Background
This project investigated the integration of ChatGPT-4o with a Scan-N-Plan robotic system to streamline task automation. Scan-N-Plan—an open-source Robot Operating System (ROS)-based framework for operating manufacturing robots in dynamic environments—traditionally relies on users to write software and/or complex configuration files to define the static workflow of tasks needed for a specific application. The objective of this project was to transition from this fixed user-specified task definition to a system that could automatically compose tasks based solely on high-level user instruction.
Approach
We designed system prompts to guide a large language model (LLM) in interpreting user commands and managing the functionality of a robotic system. We then used the robot to capture an image of its workspace and used the Segment Anything Model (SAM) to segment unique objects in the image, enabling the LLM to associate user text prompts with individual objects seen by the robot. Finally, we prompted the LLM to generate, display, and execute workflows to carry out specific tasks using the robotic system given these segmented images and high-level textual instructions.

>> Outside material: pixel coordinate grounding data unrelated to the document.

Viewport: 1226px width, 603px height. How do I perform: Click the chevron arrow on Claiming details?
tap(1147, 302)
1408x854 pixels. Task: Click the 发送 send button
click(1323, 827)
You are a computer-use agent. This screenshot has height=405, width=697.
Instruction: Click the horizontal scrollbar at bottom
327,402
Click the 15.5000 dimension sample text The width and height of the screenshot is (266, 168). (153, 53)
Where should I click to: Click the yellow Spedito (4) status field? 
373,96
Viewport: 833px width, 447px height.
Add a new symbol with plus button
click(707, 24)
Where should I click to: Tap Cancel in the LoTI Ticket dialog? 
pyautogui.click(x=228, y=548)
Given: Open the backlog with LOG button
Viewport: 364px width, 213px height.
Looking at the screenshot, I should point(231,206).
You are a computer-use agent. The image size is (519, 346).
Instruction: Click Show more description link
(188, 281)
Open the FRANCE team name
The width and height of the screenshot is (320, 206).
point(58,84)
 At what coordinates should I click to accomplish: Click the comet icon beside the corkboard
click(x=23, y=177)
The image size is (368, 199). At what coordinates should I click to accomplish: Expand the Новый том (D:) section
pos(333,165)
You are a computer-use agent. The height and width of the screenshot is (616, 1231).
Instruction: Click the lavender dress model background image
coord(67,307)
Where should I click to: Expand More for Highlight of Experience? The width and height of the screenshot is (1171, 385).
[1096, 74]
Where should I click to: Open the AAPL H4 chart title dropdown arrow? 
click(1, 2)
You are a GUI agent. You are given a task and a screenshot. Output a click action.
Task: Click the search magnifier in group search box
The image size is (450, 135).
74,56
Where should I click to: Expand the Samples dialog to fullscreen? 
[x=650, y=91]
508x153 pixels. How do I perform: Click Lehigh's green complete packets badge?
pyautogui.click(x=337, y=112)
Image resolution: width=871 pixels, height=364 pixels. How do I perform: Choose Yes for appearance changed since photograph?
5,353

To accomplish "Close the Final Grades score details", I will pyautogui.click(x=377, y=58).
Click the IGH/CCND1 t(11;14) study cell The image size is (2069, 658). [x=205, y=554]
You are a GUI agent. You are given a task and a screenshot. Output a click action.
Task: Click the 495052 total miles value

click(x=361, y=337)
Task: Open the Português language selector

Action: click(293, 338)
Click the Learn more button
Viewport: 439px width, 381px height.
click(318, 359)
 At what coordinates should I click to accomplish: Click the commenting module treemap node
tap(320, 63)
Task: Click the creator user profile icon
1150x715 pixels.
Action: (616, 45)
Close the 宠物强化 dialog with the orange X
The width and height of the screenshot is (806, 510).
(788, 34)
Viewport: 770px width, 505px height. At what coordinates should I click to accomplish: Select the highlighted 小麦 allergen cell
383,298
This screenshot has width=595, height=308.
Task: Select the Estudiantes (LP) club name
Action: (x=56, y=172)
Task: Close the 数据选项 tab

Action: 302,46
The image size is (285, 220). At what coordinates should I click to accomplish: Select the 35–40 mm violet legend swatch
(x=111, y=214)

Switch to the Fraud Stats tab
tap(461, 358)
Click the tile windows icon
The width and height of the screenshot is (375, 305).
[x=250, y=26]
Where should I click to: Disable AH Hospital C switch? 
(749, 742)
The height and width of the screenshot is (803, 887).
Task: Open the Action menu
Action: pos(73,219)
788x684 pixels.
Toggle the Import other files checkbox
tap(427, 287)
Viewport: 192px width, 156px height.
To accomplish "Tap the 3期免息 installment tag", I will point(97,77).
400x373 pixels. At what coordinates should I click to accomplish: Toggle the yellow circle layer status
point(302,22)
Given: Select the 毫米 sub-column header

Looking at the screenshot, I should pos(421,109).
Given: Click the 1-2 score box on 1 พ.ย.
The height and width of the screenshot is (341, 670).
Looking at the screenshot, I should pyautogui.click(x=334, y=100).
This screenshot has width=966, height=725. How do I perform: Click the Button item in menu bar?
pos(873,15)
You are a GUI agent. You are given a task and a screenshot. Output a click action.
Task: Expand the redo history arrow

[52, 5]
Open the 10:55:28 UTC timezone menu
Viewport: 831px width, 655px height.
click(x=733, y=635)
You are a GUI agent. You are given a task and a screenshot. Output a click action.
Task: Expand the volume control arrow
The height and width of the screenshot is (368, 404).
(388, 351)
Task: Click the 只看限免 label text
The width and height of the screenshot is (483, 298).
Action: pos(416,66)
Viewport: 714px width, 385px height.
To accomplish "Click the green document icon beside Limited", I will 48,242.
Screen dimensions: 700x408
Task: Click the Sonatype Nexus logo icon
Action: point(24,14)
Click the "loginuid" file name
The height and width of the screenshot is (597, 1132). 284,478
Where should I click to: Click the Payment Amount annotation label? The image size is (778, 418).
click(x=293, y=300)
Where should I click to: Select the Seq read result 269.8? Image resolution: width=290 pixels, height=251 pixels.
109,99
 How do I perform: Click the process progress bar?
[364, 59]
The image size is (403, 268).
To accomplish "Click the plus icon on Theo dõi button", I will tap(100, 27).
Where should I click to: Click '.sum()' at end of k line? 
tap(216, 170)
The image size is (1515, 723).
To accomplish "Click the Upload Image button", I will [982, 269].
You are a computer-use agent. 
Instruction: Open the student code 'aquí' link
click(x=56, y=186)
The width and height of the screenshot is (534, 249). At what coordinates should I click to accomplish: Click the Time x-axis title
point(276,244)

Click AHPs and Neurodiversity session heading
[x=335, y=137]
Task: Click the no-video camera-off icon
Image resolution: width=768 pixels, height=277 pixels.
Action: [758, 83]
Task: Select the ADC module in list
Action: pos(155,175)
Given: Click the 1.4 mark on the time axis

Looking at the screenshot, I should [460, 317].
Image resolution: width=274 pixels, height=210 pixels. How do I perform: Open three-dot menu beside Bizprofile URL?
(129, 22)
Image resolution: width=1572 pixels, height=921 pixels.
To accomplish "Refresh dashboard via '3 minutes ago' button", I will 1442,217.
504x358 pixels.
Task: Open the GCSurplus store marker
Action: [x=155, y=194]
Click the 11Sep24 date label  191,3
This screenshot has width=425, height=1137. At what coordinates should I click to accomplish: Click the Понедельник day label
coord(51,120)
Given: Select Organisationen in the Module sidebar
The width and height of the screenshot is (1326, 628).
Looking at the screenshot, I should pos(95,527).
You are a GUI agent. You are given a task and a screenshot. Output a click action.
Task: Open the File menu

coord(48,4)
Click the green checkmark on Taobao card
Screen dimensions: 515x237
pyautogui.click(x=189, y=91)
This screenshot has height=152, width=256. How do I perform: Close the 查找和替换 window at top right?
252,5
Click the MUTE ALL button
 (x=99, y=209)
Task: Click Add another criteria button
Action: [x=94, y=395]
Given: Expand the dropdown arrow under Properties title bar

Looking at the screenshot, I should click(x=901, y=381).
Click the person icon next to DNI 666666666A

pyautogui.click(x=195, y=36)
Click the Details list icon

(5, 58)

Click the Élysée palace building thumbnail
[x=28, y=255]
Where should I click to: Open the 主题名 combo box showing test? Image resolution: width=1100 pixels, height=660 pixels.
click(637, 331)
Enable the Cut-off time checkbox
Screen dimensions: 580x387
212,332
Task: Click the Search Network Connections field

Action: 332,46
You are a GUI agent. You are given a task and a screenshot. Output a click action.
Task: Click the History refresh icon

Figure 1: Scan-N-Plan user interface with LLM integration.
Accomplishments
Using a segmented image of the workspace of the robot and a single short and conversational sentence, we were able to prompt an LLM to generate and execute a valid workflow (in the form of a behavior tree in XML format) for scanning and sanding an arbitrary part using a robot in our lab. We accomplished this goal and demonstrated the execution of sanding workflows with hardware-in-the-loop for two different test parts. We also successfully prompted the LLM to make modifications to proposed workflows, such as the addition and reorganization of tasks, to accommodate application-specific user requirements.
Figure 2: Image of an example robot workspace, segmented with SAM and labeled for contextual reference for LLM.